The reaction ecosystem
It goes beyond hot takes and rash tweets, nostalgia and tragedy porn is here for your viewing pleasure.
There’s something magical about introducing someone to media you love and getting to mainline their excitement, their reaction, and the chills. Those vicarious “first times” are addictive, especially when it means so much to you already. It’s easier to re-experience the brimming emotion when it’s tethered to someone else.
I’ve been That Friend, who pushes shows and artists and movies and books on people, and it’s not always welcome or appreciated. I got to do it recently with a visiting friend, introducing her to some of the last few years’ standouts—and discovering new layers in the content myself like the obsessive cinephile that I am.
But if we’re talking classics, new canon and other ubiquitous media content, it’s harder to find people in one’s sphere who are unfamiliar with it and for whom the media paratexts and cultural discussions haven’t set expectations—whether high or low.1
I don’t know anyone in real life who hasn’t seen When Harry Met Sally or hasn’t heard Hozier’s Take Me to Church and want to, which is an essential part of the equation. I’m not interested in coercing people to watch stuff, but when it’s right there, on YouTube… well. Who am I to resist?
YouTube is full of exactly such videos. Search for your favourite + reaction, you’ll find pages of (alleged) newbies with the foresight and entrepreneurship to document their first times for our benefit.
If you’re lucky, you’ll find compilation videos of particular scenes and plot twists, so you can go straight to the good stuff.
You may also be lucky enough to find a diverse array of perspectives: the rap fan reacts to Celine Dion, the editor or producer reacts to music videos, therapists analyze Fiona Apple and Promising Young Woman… tribal people, Canadians, pastors, Newfies, and so on. And then there are the setups, from the solo reactor to the couples, the siblings/twins and friends, and the fan and newbie combo. The options are endless.
I’m being facetious, of course, these are all part of our “creator economy” and I certainly don’t hold it against any of these people who have built themselves a squad. But it is a reminder of how no content seems to exist without a call to action these days, where monetary support is the gold standard, with stat-pushing a necessary evil.
Even one of my favourite music reactors is now a Live Nation Ambassador, which is an inevitability considering their monopoly, but still a massive bummer considering their active role in hollowing out the live music scene and extorting music fans.
None of the work that goes through filming and editing these videos as well as maintaining the necessary online presence is done just because.

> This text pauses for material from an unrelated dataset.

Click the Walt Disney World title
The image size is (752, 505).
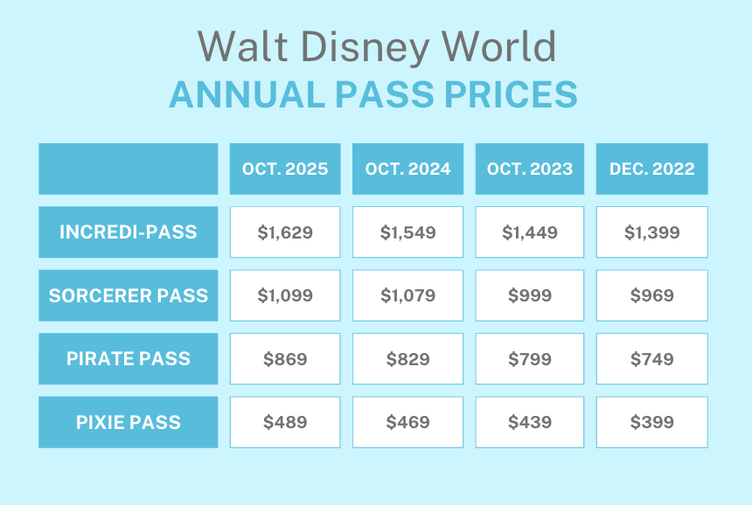pos(376,46)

Audience capture is a problem, and so are the micro-fandoms that form around what seems to be an endless buffet of accounts. And these aren’t all just pop culture reactions, nor are they all staged set-ups.
For example, I was recommended the below video of Damien Rice performing in Spain, “reacting” to the news of Sinead O’Connor’s passing.
If you watch the video, you’ll see that Rice “finds out” because the audience is calling out O’Connor’s name, clearly prompting a response from Rice.
Were viewers drawn to the video because of him covering “Nothing Compares 2 U” or because they wanted to see that shock of insight, the weight of bad news being processed? Or was it all the algorithm, amplifying this video over the other, despite The Blower’s Daughter being one of Rice’s mainstream hits, that even had a movie tie-in?
Even if we are to dismiss the popularity of the Rice video as fans seeking to consume an unpractised, spontaneous, raw moment, there is plenty of demand for content about the worst of humanity.
wrote about the rise of “snuff clips” but beyond the clips themselves—which I remember being a thing in my youth before social media was even a thing—the only difference is now we’re also watching others reacting to them. If anything could be called tragedy porn, surely it would be this.I’m dreading what else will be showing up as time passes because for each suggestion that leaves me wondering why it exists in the first place, there will be plenty of viewers who are very interested. The demand is there, and these are not anomalies.
These are trends that would have passed me by entirely if it weren’t for my new nostalgia-comfort coma spiral. The desire to feel something predictable, to seek connection and community even through a one-way mirror… it’s addictive.
Media paratexts in this context refer to all content around the creative itself, from press junkets, trailers & so on. See, Show Sold Separately for a detailed exploration of this rarely discussed cultural fodder.
My life was just fine without knowing 9/11 reaction videos existed.